La Presse Anarchiste

Curieux cas de profanation

J’ai pub­lié, voici quelques mois, dans une revue étrangère de péd­a­gogie, un texte dont je n’indiquais pas la prove­nance et qui con­cer­nait un per­son­nage que je demandais au lecteur d’identifier. Une récom­pense était attribuée à la solu­tion de ce sin­guli­er rébus qui tenait dans cette phrase.

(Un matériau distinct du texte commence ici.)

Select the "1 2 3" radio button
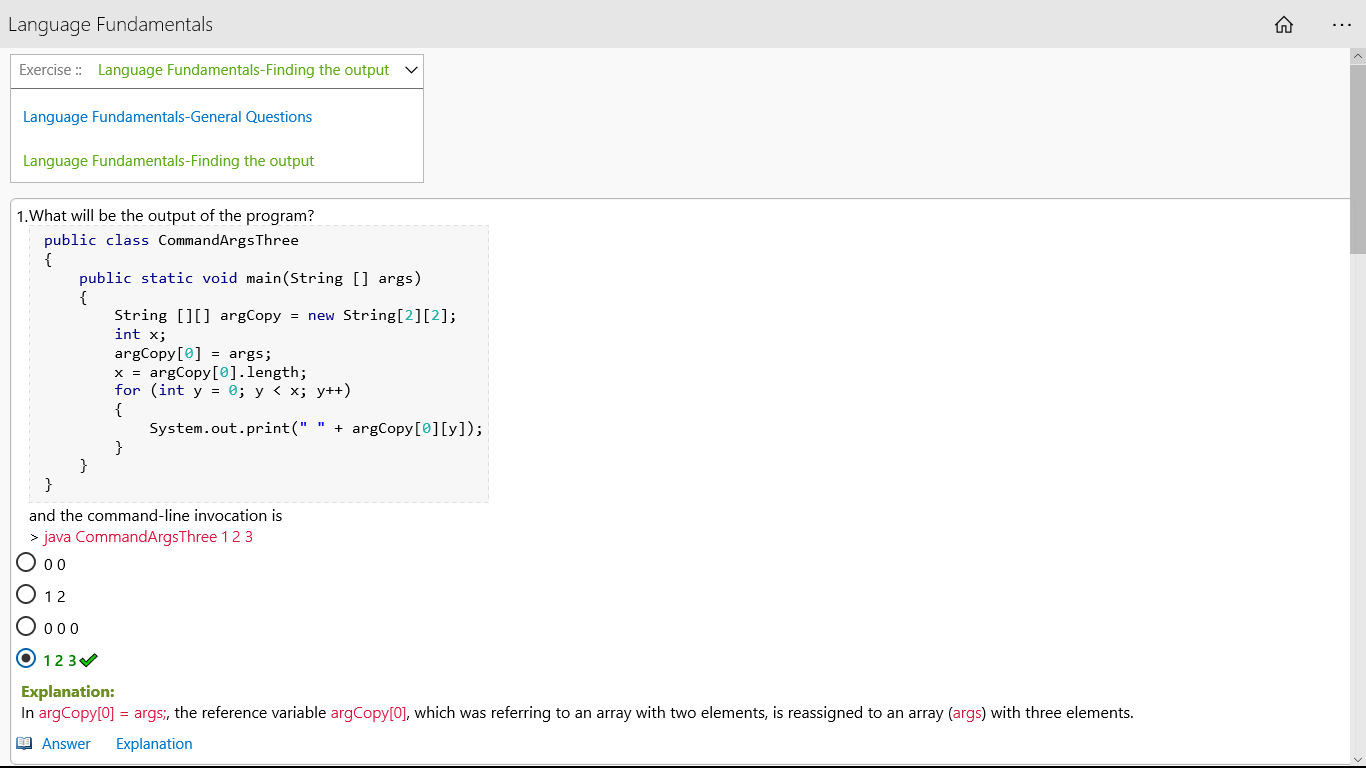The height and width of the screenshot is (768, 1366). (x=27, y=659)
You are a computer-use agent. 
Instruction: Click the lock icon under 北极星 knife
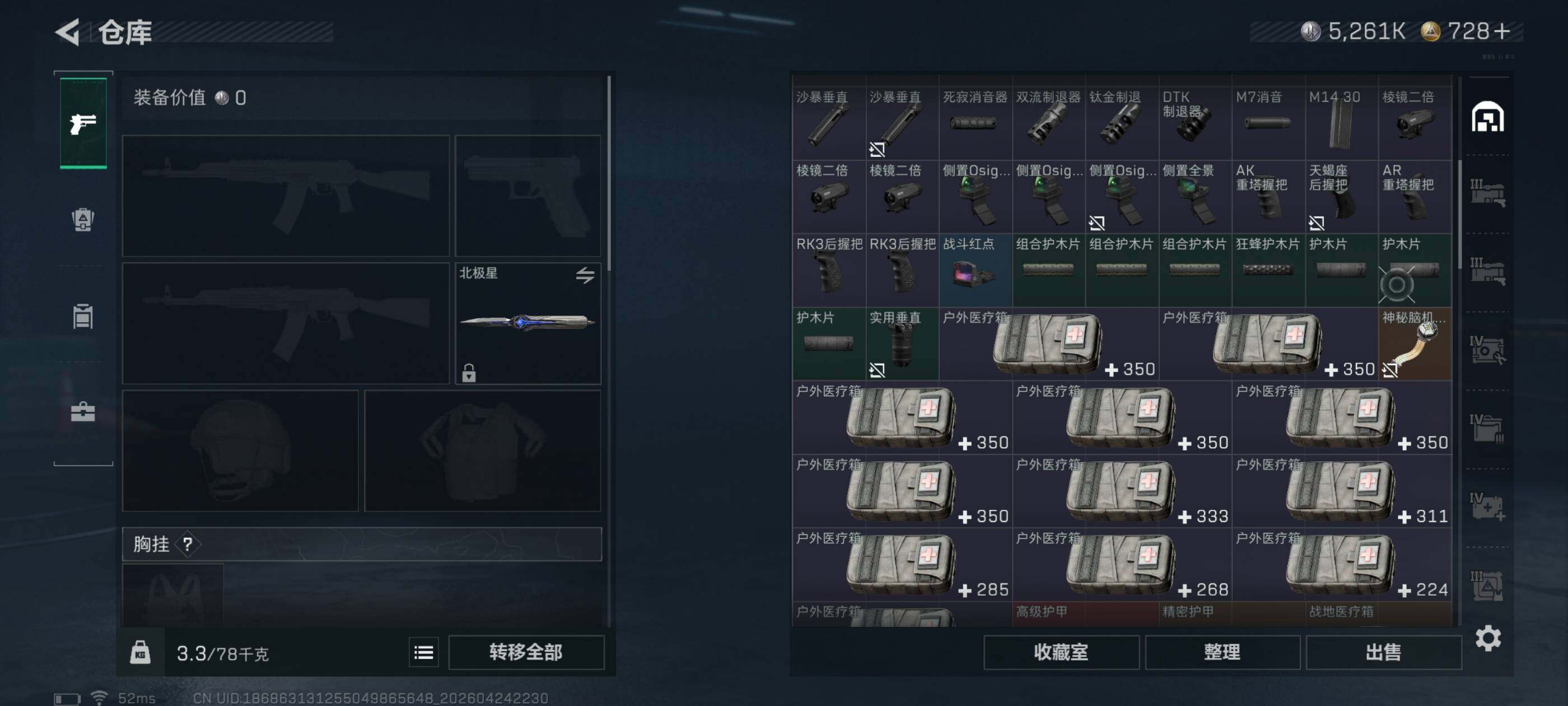pos(468,372)
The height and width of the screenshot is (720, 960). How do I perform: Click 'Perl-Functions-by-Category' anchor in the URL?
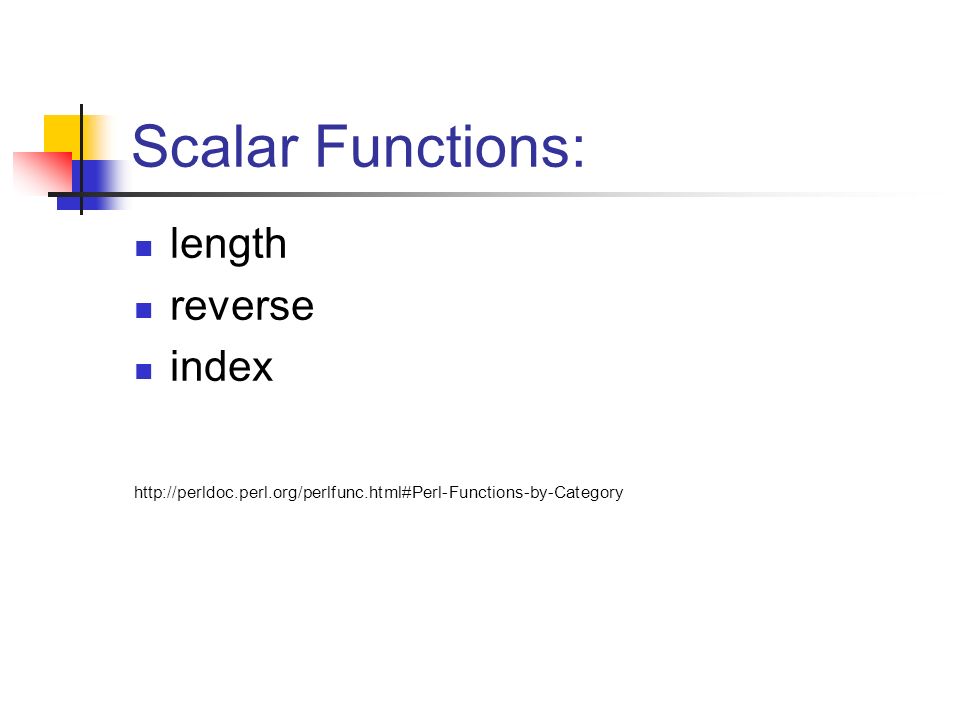click(x=517, y=493)
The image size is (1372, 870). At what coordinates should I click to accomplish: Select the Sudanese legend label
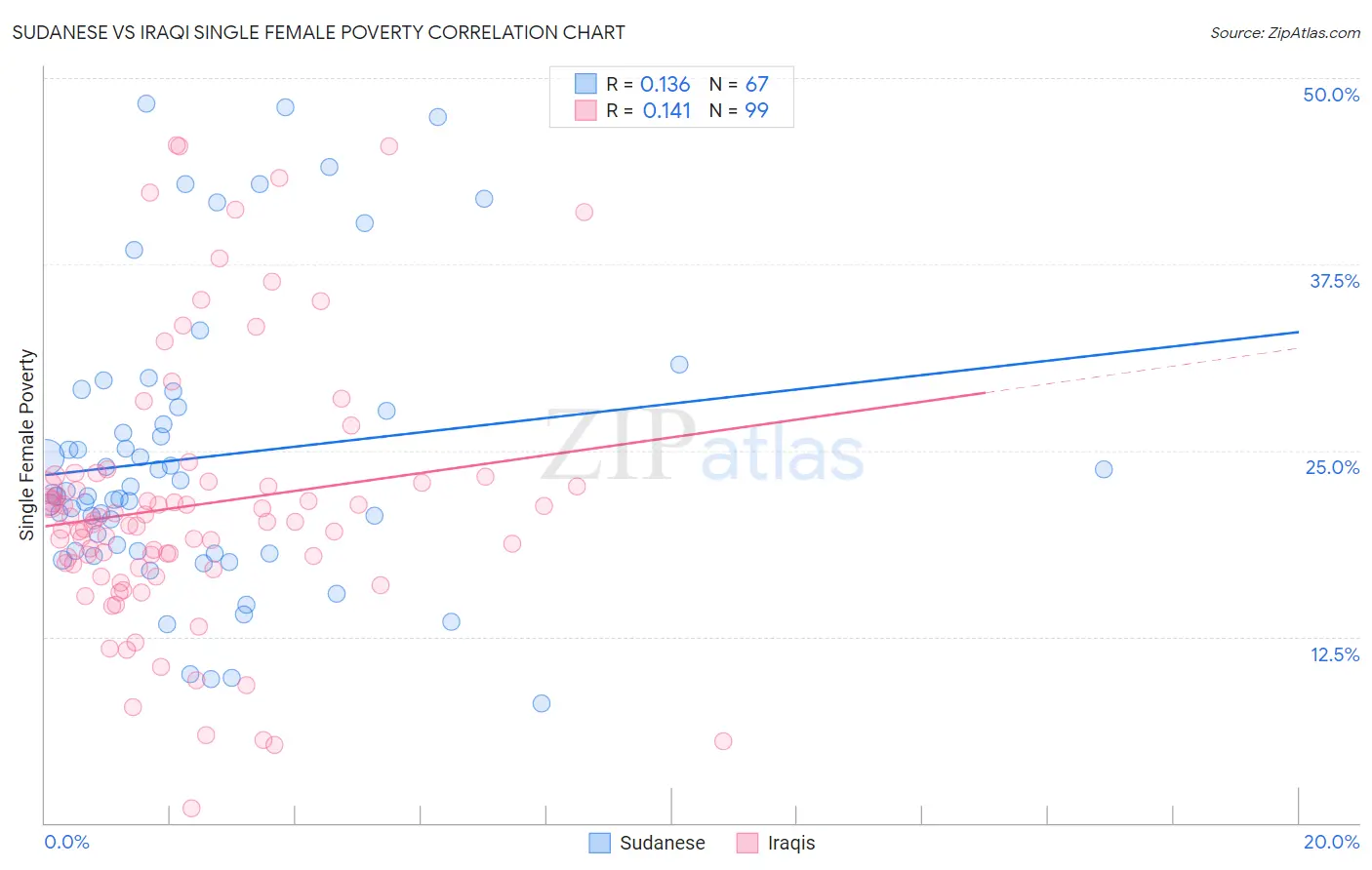pos(663,843)
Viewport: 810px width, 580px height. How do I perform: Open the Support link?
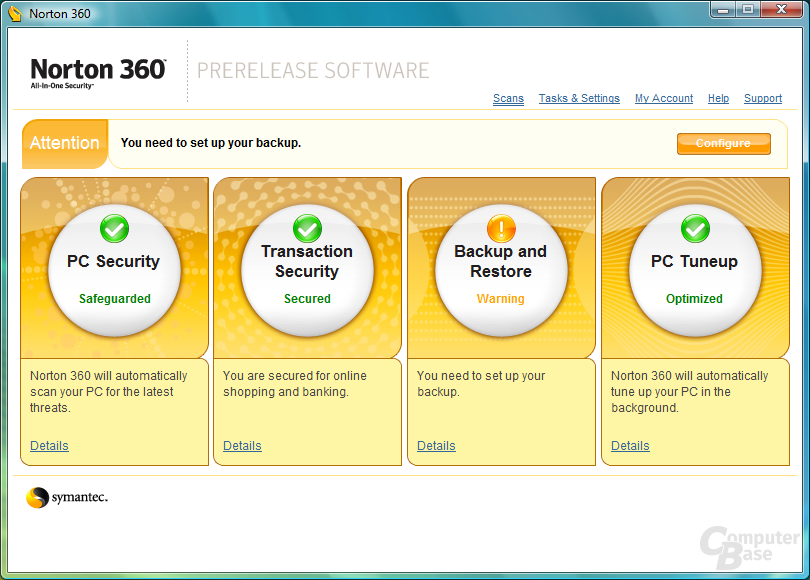(763, 98)
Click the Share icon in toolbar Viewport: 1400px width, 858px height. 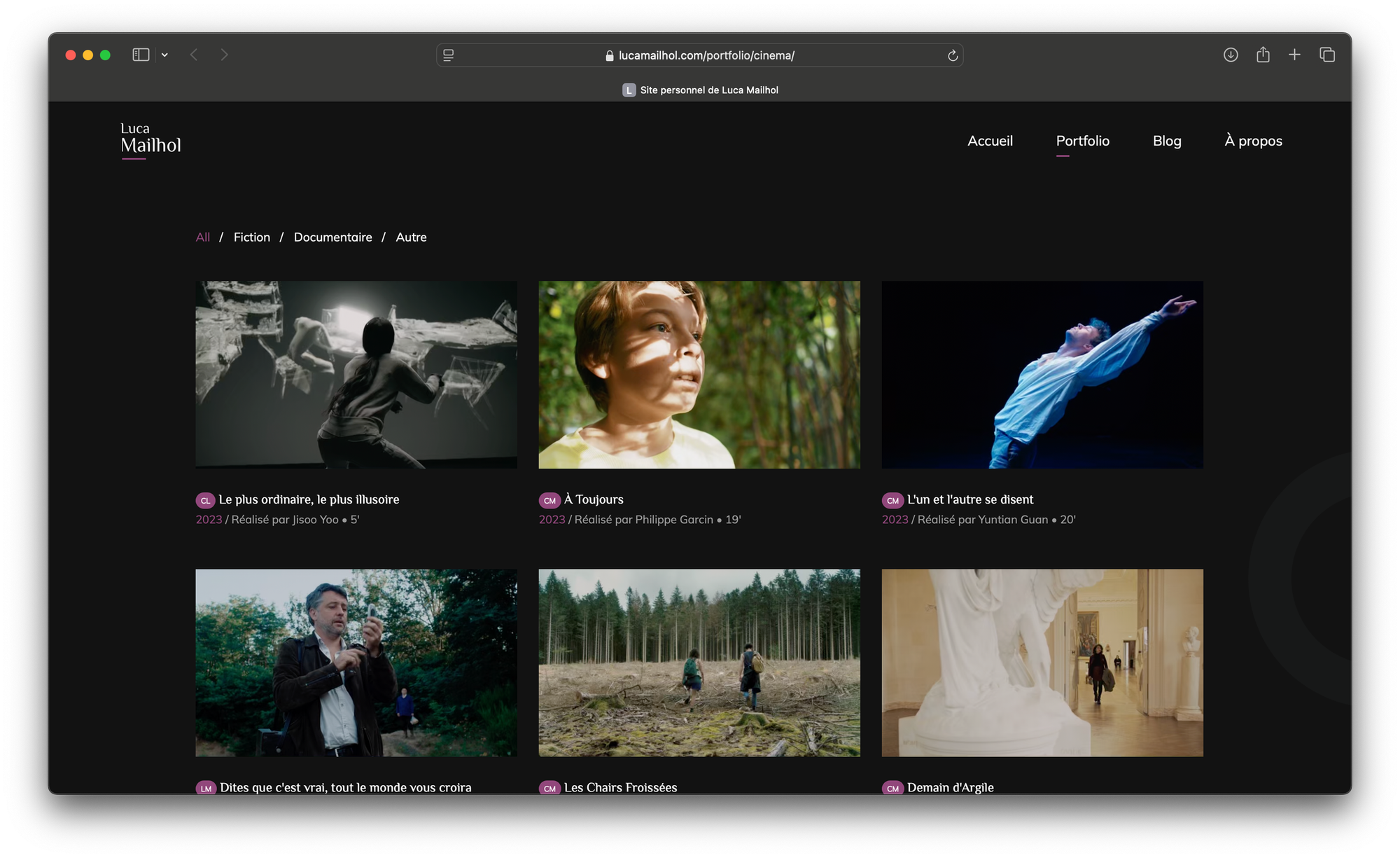pos(1263,55)
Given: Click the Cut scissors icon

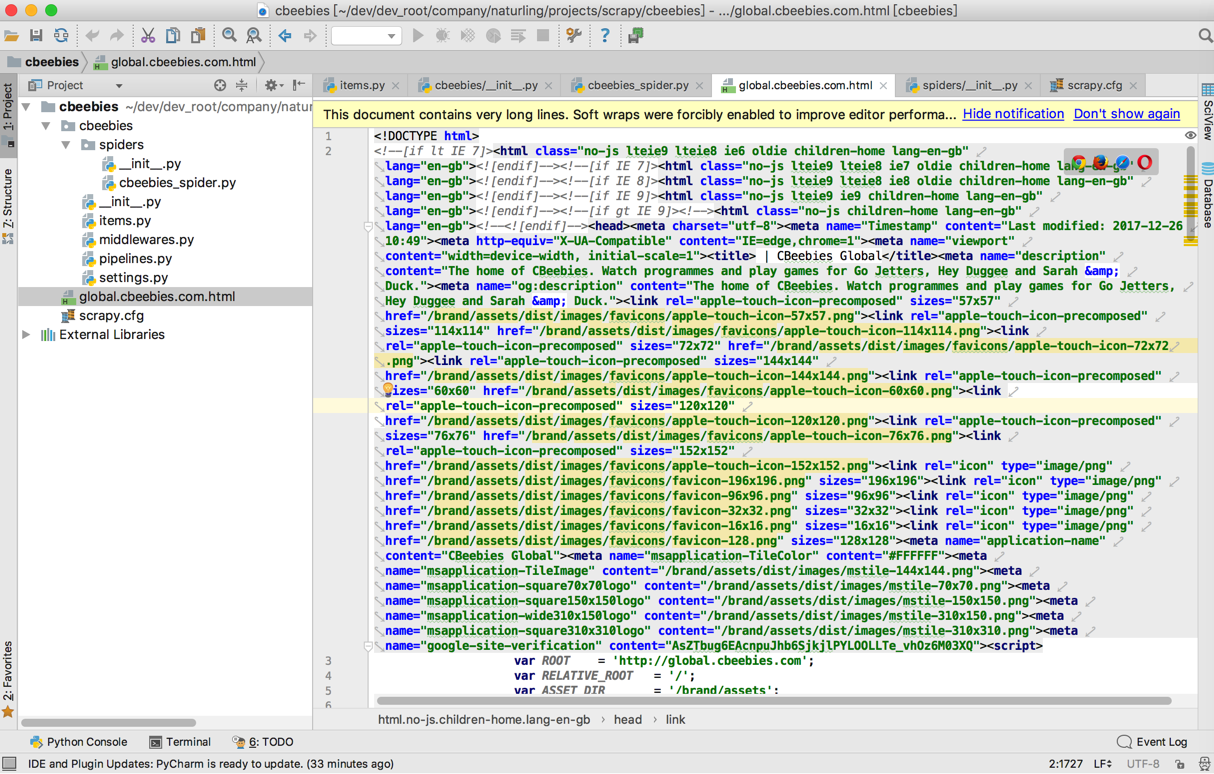Looking at the screenshot, I should point(148,36).
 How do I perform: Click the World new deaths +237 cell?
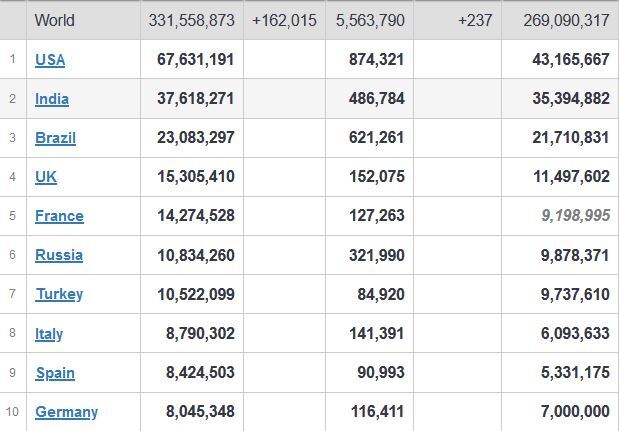[475, 21]
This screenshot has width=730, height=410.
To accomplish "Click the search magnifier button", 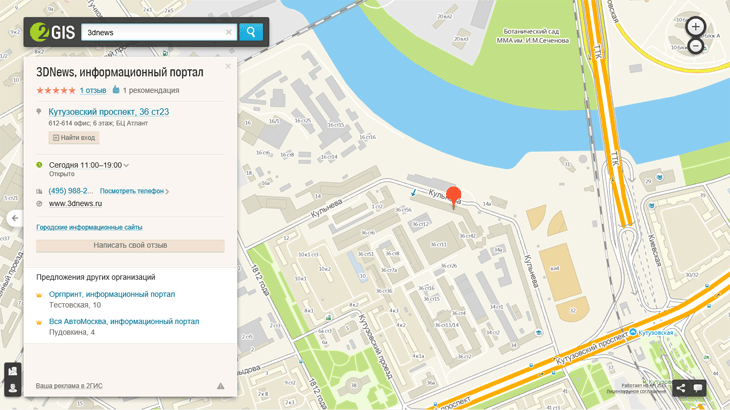I will [251, 32].
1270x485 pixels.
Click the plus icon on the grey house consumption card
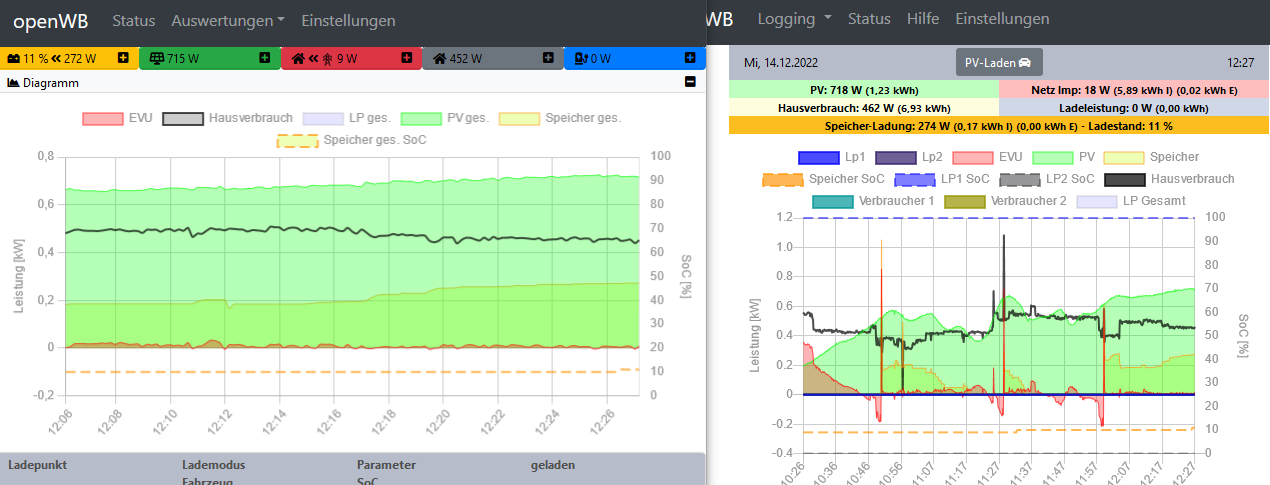pyautogui.click(x=548, y=59)

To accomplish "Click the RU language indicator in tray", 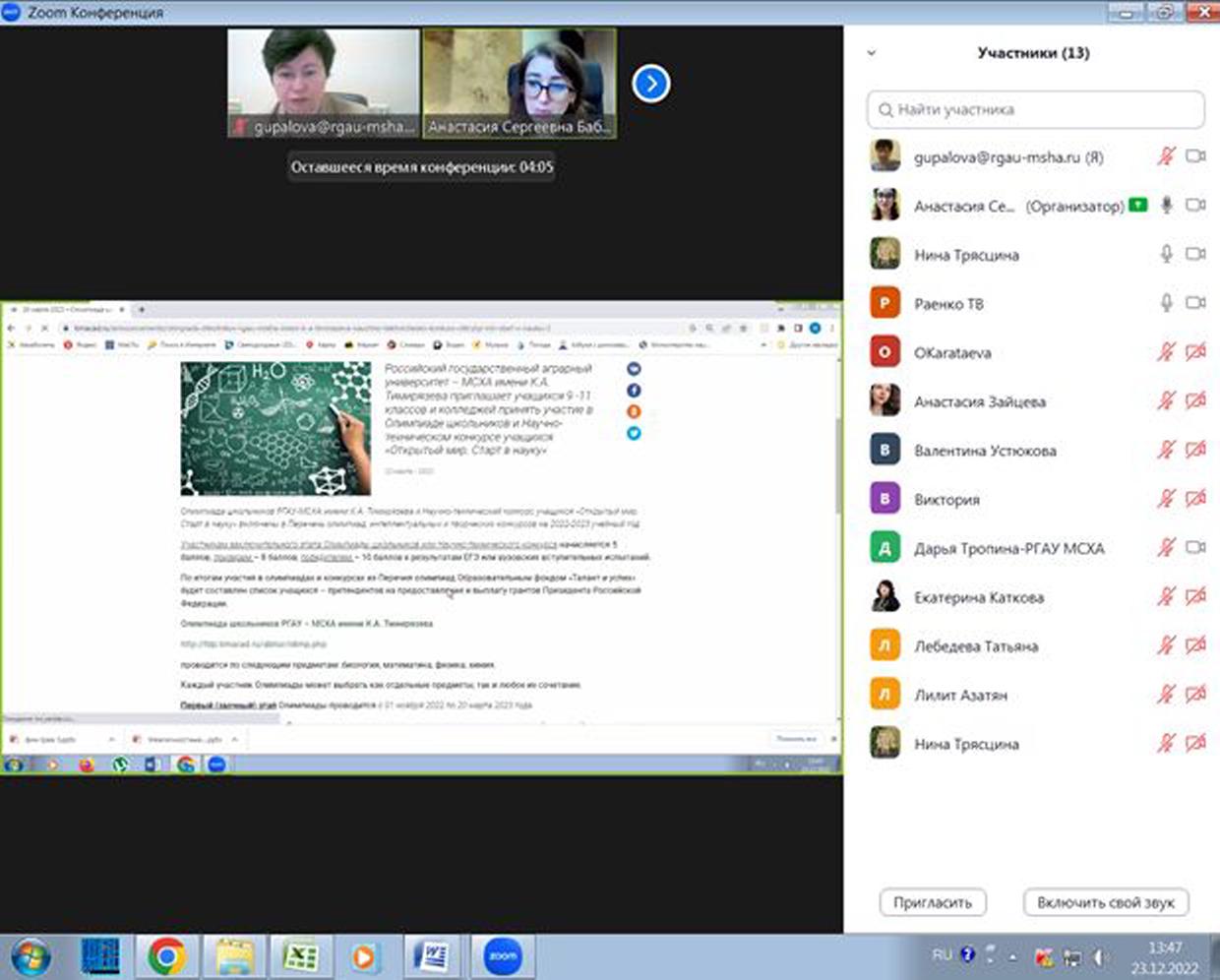I will [942, 954].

« Cet homme, dont la vie se pas­sa dans les batailles, payait rarement de sa per­son­ne ; c’est par la tête qu’il était général. Asi­a­tique dans tous ses instincts, il ne plaçait même la guerre qu’après la poli­tique, don­nant tou­jours le pas aux cal­culs de la ruse sur la vio­lence et les esti­mant davan­tage. Créer des pré­textes, entamer des négo­ci­a­tions à tout pro­pos, les enchevêtr­er les unes dans les autres comme les mailles d’un filet où l’adversaire finis­sait par se pren­dre, tenir per­pétuelle­ment son enne­mi hale­tant sous la men­ace, et surtout savoir atten­dre c’était là sa suprême habileté. Le pré­texte le plus futile lui sem­blait bien sou­vent le meilleur, pourvu qu’on n’y pût pas sat­is­faire : il le quit­tait, le repre­nait, le lais­sait dormir pen­dant des années entières, mais ne l’abandonnait jamais… »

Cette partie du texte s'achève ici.